I'd recommend the excellent incidents list at Security Focus.
> I have a handful of m0n0wall log entries (8 over the course of 90
> seconds) that look like this
> ipmon: 03:26:52.682133 sis0 @0:31 b 192.168.2.7,22 ->
> 220.127.116.11,46422 PR tcp len 20 60 -AS IN
> All 8 instances are the same (except for the time). Same source,
> destinations and ports.
I'd drop all outbound traffic and see what it's trying to get to. As
somebody else said, these are getting dropped because they're
duplicate packets in the session. My first reaction, since this isn't
a publicly accessible server, is that it's something other than been
owned, though of course it's possible. Treat it as if it were at this
point, to be on the safe side.
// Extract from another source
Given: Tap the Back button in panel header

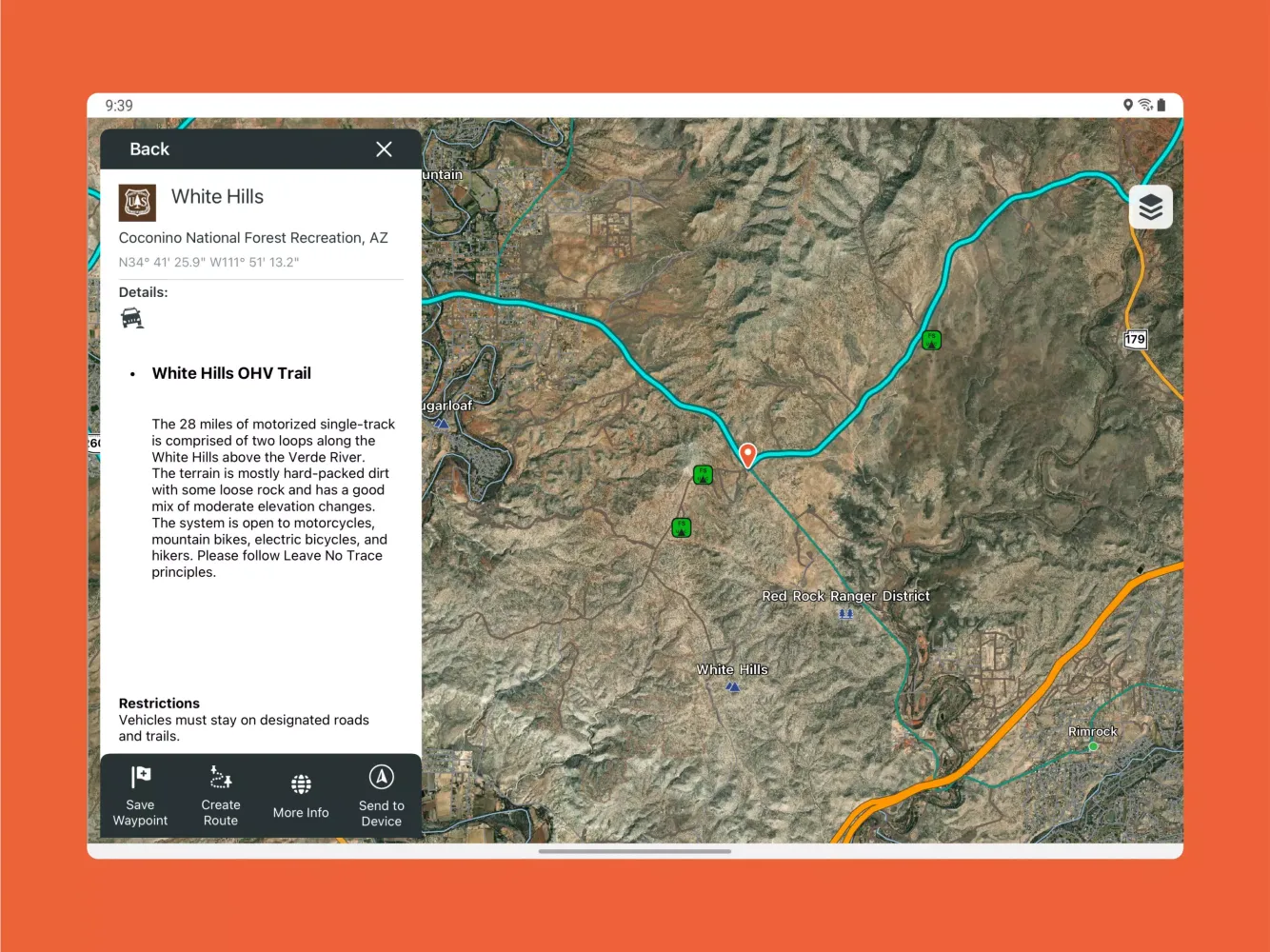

I wouldn't trust any of the utilities
on the system (ps, ls, top, netstat, etc. etc.) since you might be
rootkitted. As a decent test, I'd run chkrootkit after installing it
from a trusted binary source.
If you can determine what it's trying to get out to, you should be
able to then go back to the box and determine what app is trying to do
it, and then tell from there what's going on.